Read A Way in the World Online
Authors: Vidiadhar Surajprasad Naipaul
Tags: #Fiction, #General, #Historical Fiction, #Biographical, #Biographical Fiction, #Literary, #Imperialism, #Historical, #Imperialism - History
Miranda’s travels continue, year after year: this has almost become his career. There is always someone willing to provide the would-be liberator with money. As for passion, there
are constant brutal passages with chambermaids, servant women, prostitutes. There are also constant quarrels with servants. They often seem to sniff out his fraudulence or dependence, and he, with his Venezuelan-colonial ideas of authority, often roughs them up. At the upper level there continue to be introductions, onwards and onwards.
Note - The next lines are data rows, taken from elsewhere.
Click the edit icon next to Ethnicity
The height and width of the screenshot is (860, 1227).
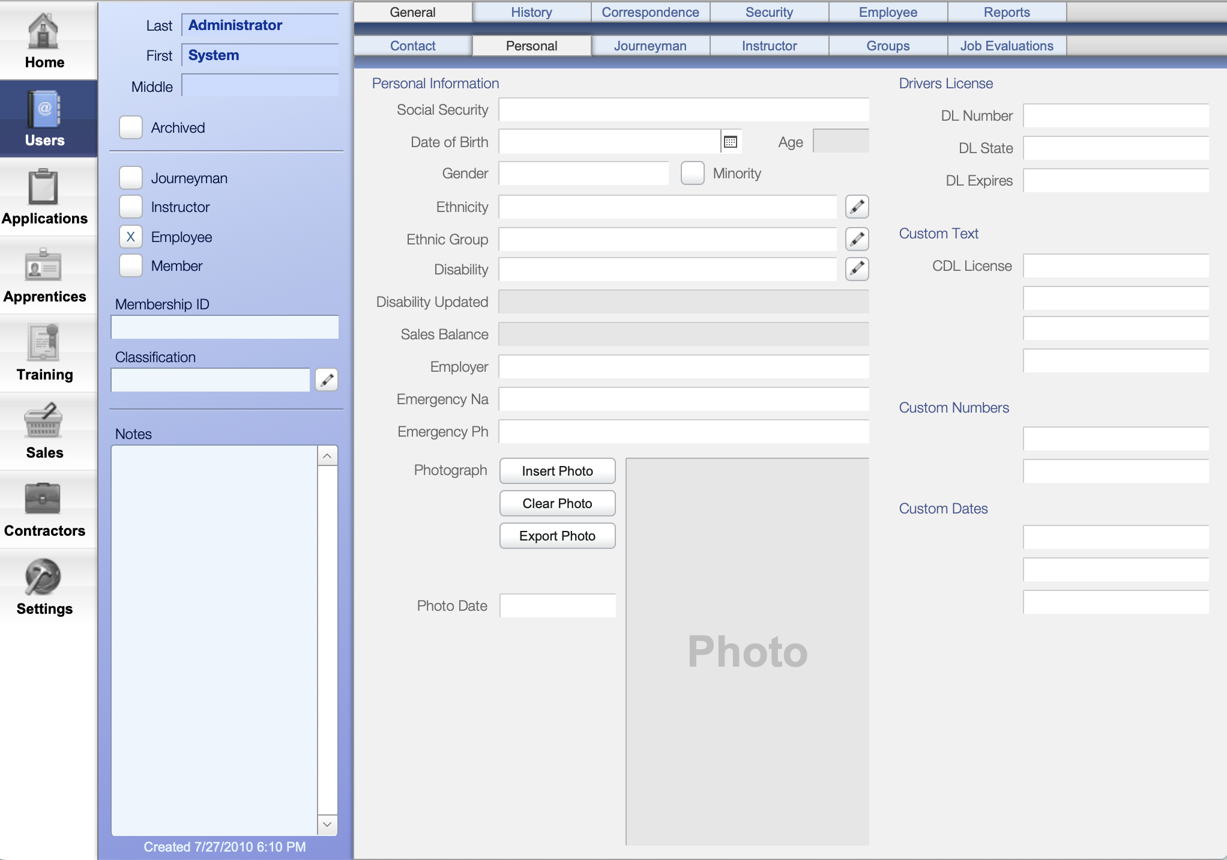[x=856, y=207]
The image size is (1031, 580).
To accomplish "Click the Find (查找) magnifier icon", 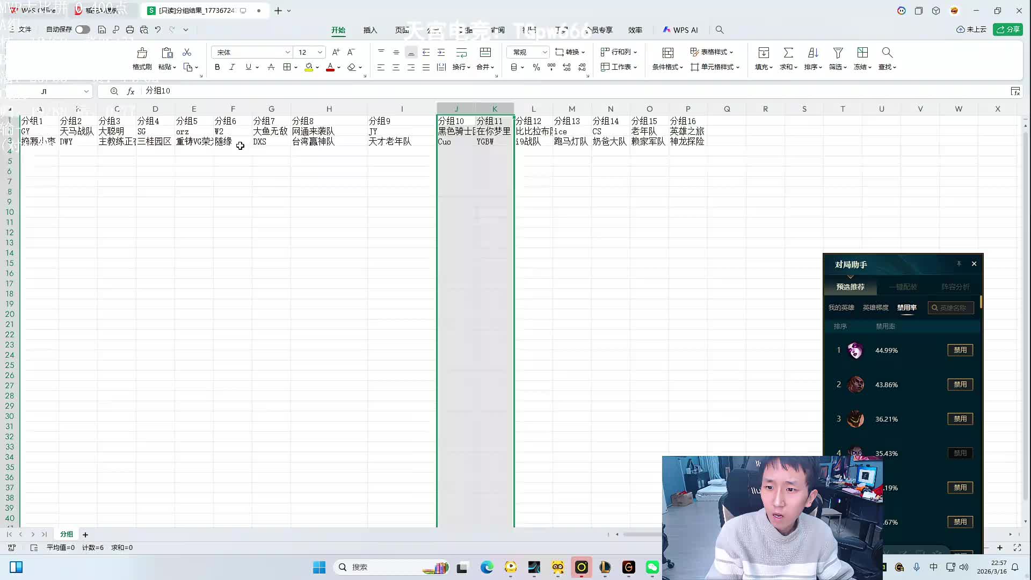I will point(887,53).
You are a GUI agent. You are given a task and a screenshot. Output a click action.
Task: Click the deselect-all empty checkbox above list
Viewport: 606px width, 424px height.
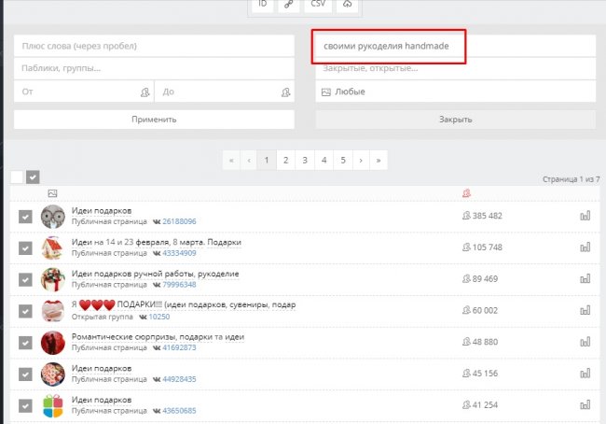(17, 177)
The farther away from home he goes the easier it gets.
In Russia he becomes a colonel again, a Mexican nobleman, and a count. Catherine the Great herself becomes worried about what the Inquisition might do to him if he falls into Spanish hands. When he tells her that the Spanish ambassador has been challenging his right to call himself a colonel, she makes him a colonel in the Russian service. She gives him money; she tells him that the Russian embassies in Europe will always be open to him.
His reputation now feeds on itself; his failures no longer matter. When he goes back to England he enters into serious negotiations with the British government. The negotiations drag on for years, and nothing happens. But when he goes to France they make him a general in their revolutionary army. That ends in a military disaster at the siege of Maastricht, his imprisonment and trial. That doesn’t do him any harm in England; in fact, he goes back, quite legitimately, as a general. For years, then, until he is fifty-five, British plans for the invasion or liberation of South America expand and contract and expand again around General Miranda. Once there is even a plan for a conquest of the continent with ten thousand sepoys from India.
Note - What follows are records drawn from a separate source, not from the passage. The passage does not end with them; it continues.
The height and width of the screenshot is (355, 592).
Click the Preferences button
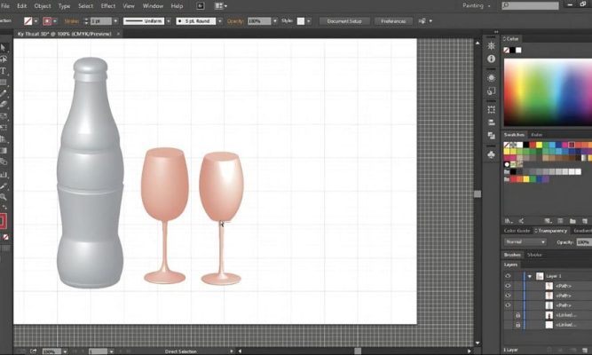tap(395, 20)
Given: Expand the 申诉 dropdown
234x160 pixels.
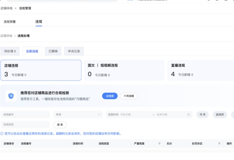Looking at the screenshot, I should coord(78,114).

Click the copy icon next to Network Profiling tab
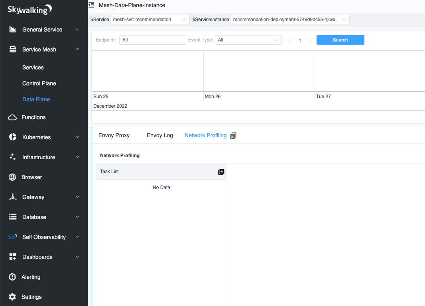[233, 136]
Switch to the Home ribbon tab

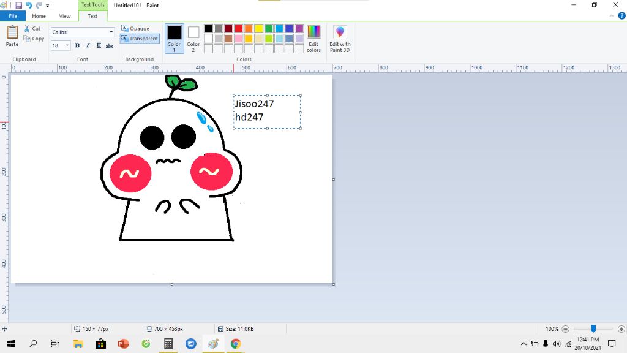click(x=39, y=16)
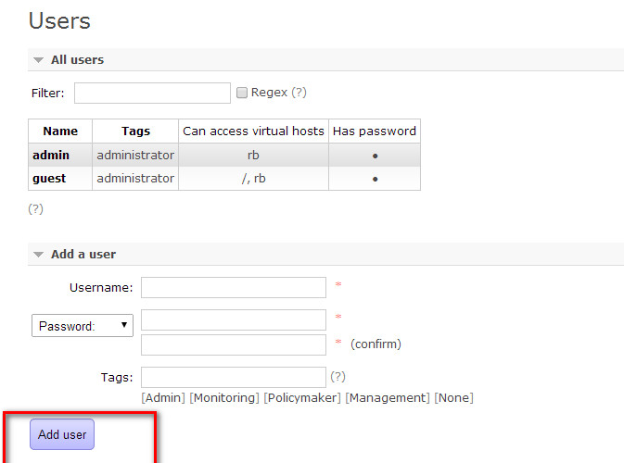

Through these years of waiting and disappointment Miranda doesn’t dwindle. He grows; he becomes more and more educated. Experience, knowledge of the world, and the acquaintance of great men have taken him far from the contrabandist captain of twenty years before. He handles himself as the head of a government in waiting. At the beginning he might have talked moralistically of the broken promises of ministers who have kept him dangling. But now he knows
that men are linked by interest and he knows what he has to offer. A British invasion without him would be resisted by the people of Spanish America. Someone like him is needed. And it is only when he fears that he will lose his role, when he sees himself useless in London in old age, that he commits himself to his absurd one-ship invasion.
THIS IS
the man who comes to the Gulf in 1806, after the failure of his first invasion. He should be ridiculous, but he isn’t. There will be a new invasion soon, this time with the help of the British fleet in the Caribbean. The generals and admirals are all for Miranda. They want the great estates in South America that Miranda’s victory will bring.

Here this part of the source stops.